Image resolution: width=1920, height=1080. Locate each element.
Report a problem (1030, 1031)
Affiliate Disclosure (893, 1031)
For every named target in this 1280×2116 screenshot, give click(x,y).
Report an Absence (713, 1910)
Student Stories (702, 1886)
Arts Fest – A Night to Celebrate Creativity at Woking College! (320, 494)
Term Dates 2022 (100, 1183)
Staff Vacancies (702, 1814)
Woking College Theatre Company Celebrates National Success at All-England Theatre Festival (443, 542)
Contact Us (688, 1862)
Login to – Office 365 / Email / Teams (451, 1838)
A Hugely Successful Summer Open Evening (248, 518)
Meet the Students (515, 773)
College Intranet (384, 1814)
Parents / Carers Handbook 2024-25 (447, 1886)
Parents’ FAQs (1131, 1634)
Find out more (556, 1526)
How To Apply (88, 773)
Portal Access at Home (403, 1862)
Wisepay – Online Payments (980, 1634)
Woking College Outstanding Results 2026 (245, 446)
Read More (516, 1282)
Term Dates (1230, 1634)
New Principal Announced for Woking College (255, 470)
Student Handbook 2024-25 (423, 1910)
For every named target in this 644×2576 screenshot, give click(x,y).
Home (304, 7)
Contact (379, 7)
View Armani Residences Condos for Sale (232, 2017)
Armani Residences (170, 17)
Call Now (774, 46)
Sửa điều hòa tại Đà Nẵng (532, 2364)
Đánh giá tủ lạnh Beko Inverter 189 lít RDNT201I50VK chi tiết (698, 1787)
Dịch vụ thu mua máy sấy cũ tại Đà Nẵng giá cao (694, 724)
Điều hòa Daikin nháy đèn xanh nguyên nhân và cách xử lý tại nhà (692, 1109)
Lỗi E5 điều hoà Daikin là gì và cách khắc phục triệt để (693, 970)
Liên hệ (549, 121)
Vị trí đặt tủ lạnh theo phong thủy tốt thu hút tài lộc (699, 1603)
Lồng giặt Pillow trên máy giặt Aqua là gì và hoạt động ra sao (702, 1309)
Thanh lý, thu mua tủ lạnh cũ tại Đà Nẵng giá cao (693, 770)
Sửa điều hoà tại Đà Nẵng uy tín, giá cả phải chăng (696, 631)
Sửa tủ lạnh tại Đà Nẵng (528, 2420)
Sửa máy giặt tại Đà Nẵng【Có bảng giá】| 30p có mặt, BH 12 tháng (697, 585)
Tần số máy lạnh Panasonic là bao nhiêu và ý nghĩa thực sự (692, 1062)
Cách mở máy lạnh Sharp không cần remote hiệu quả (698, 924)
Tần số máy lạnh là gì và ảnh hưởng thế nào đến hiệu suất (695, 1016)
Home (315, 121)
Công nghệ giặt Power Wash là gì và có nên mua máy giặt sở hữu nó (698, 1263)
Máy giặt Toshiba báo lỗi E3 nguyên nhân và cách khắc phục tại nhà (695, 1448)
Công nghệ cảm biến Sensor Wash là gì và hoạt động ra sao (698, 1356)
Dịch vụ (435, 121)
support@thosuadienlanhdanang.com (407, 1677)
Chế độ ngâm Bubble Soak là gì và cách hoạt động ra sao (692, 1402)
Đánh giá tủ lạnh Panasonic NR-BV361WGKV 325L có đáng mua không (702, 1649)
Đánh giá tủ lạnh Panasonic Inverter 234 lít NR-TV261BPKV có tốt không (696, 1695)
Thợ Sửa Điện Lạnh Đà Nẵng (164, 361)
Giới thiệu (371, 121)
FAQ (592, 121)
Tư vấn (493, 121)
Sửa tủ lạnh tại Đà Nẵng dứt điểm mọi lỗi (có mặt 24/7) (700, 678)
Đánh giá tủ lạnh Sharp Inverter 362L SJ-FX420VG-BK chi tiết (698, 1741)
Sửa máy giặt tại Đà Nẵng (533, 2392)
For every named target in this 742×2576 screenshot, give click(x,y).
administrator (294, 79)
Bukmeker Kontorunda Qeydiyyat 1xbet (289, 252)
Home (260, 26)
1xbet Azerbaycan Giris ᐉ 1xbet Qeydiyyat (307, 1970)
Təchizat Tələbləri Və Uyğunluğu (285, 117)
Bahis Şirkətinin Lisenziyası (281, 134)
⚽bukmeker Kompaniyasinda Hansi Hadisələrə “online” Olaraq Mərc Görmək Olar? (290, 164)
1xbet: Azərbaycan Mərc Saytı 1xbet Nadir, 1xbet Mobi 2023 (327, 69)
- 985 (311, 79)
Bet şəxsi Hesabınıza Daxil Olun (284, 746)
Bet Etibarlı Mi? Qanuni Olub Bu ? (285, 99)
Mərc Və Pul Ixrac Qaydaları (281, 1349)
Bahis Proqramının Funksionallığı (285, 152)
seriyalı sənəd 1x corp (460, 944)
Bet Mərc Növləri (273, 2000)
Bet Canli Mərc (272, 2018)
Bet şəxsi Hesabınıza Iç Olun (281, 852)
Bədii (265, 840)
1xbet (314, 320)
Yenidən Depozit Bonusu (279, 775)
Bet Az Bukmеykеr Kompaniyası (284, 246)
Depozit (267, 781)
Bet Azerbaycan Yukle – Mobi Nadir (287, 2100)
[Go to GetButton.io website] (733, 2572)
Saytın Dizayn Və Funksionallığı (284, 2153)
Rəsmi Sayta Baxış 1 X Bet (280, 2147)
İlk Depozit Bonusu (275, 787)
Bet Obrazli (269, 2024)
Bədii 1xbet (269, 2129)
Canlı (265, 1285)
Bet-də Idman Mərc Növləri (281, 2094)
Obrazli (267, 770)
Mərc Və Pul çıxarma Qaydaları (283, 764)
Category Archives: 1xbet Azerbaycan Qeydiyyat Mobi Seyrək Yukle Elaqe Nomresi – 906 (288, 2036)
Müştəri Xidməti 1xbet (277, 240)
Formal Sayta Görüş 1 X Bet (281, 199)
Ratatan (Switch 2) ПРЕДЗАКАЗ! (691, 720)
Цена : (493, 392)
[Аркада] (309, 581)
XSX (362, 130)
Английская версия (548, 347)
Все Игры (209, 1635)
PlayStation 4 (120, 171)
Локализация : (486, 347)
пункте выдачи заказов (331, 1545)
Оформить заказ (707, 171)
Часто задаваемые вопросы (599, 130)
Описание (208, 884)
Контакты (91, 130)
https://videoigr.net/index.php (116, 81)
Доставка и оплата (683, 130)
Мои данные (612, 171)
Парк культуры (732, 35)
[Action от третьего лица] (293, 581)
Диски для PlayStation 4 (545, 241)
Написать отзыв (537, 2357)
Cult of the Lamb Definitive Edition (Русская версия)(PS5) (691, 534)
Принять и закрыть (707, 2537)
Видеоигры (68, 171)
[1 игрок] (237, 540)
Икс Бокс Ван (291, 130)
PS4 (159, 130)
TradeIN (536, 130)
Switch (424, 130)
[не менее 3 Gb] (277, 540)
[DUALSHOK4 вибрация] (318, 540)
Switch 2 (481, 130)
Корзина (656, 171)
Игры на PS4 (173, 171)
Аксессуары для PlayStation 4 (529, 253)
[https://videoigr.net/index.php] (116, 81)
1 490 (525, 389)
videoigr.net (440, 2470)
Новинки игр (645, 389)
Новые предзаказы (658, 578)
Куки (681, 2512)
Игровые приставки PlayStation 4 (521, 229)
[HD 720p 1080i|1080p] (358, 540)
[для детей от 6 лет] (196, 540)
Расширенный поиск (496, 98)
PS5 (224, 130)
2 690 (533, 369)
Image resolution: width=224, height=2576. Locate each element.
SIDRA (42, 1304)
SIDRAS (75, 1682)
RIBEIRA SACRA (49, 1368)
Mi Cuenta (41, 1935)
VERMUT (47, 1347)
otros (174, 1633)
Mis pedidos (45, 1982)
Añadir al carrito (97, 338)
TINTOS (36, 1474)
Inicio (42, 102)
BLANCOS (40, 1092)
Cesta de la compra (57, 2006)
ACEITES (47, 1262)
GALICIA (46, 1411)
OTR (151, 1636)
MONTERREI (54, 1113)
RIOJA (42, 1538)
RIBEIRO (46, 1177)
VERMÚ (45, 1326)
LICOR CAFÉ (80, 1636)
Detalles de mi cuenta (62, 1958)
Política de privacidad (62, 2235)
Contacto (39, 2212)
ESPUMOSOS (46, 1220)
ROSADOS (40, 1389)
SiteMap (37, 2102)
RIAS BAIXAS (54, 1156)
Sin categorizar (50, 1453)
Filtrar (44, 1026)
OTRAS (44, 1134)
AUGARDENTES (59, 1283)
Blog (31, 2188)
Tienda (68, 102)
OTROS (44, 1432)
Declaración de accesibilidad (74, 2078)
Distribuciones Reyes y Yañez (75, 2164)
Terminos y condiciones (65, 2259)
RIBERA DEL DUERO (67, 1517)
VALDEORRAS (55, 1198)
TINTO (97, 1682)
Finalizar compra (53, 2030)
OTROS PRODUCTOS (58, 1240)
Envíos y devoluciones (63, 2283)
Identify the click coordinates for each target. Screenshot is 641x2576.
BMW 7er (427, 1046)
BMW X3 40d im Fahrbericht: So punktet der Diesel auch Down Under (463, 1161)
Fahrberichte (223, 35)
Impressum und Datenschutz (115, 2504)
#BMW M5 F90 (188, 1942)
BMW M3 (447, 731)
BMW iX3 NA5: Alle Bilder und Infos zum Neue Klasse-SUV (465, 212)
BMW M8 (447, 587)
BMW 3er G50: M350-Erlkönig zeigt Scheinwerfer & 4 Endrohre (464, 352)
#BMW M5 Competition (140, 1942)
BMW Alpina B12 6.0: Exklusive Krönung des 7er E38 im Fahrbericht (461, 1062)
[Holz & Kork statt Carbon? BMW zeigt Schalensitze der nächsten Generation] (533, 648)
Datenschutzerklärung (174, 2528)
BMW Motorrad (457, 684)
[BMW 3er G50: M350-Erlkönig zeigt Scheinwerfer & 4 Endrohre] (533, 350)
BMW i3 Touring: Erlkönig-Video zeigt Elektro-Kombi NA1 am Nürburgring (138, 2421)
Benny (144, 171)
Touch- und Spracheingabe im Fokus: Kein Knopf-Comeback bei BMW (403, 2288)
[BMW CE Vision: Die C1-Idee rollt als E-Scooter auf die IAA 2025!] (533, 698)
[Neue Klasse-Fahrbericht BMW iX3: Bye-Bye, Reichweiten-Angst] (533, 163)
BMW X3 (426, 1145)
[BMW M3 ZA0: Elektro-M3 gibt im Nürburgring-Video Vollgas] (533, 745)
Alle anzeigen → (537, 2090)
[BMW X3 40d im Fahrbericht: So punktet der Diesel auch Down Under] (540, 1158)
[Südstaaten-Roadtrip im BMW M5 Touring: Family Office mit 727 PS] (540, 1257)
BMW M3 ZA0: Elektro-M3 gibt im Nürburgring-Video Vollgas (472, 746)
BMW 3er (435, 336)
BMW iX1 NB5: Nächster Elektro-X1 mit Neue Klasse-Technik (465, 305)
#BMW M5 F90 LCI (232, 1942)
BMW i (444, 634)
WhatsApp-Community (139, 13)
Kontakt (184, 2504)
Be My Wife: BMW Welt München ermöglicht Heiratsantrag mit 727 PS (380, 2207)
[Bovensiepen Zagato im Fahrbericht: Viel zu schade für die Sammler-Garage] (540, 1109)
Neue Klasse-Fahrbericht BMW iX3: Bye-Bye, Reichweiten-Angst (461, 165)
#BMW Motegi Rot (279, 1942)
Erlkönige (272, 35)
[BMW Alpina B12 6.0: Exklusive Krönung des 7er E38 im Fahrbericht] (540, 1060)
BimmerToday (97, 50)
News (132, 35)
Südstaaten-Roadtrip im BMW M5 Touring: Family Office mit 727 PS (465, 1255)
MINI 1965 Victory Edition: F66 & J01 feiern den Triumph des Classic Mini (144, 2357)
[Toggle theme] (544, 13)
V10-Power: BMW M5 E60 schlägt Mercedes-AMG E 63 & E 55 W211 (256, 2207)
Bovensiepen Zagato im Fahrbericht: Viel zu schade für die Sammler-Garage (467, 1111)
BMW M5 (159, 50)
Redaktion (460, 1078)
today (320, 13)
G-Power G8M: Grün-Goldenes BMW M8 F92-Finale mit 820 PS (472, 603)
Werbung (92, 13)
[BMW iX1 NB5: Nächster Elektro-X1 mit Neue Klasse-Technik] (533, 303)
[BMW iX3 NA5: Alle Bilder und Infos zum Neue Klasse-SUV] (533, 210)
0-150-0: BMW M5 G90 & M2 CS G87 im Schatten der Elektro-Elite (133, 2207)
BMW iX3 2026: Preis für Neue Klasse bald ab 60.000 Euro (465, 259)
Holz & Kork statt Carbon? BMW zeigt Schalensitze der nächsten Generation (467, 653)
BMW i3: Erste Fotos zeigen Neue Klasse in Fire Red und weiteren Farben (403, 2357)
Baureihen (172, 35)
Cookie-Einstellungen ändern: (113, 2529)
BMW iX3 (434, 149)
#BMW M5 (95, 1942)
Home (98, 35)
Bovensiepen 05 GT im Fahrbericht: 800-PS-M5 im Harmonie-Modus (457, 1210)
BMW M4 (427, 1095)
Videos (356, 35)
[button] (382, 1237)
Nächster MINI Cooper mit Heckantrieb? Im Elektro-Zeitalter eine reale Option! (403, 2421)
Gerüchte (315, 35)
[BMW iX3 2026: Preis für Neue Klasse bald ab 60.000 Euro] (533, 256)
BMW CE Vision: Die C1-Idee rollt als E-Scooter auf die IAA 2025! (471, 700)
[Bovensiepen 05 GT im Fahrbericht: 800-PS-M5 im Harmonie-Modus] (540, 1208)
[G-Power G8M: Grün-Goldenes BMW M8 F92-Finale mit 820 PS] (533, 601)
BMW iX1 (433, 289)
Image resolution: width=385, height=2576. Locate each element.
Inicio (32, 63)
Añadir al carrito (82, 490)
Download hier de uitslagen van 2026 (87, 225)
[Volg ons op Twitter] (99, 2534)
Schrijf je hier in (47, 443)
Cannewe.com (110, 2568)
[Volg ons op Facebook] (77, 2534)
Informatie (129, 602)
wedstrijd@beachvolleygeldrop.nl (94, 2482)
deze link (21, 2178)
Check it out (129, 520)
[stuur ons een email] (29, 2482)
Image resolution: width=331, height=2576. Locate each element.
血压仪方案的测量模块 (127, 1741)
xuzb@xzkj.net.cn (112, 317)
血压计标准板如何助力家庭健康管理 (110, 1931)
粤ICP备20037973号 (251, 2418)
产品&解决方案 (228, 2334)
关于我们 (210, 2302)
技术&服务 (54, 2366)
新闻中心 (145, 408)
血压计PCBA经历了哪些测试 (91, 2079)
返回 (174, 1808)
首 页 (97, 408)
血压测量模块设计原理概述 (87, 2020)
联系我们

---

Required action: Copy the stretch of the records above that runs from the line with "Declaración de accesibilidad (74, 2078)" through the line with "Klasse-SUV (465, 212)". Both end lines belong in the copy, and nothing else does.

Result below:
Declaración de accesibilidad (74, 2078)
Distribuciones Reyes y Yañez (75, 2164)
Terminos y condiciones (65, 2259)
RIBERA DEL DUERO (67, 1517)
VALDEORRAS (55, 1198)
TINTO (97, 1682)
Finalizar compra (53, 2030)
OTROS PRODUCTOS (58, 1240)
Envíos y devoluciones (63, 2283)
Identify the click coordinates for each target. Screenshot is 641x2576.
BMW 7er (427, 1046)
BMW X3 40d im Fahrbericht: So punktet der Diesel auch Down Under (463, 1161)
Fahrberichte (223, 35)
Impressum und Datenschutz (115, 2504)
#BMW M5 F90 (188, 1942)
BMW M3 (447, 731)
BMW iX3 NA5: Alle Bilder und Infos zum Neue Klasse-SUV (465, 212)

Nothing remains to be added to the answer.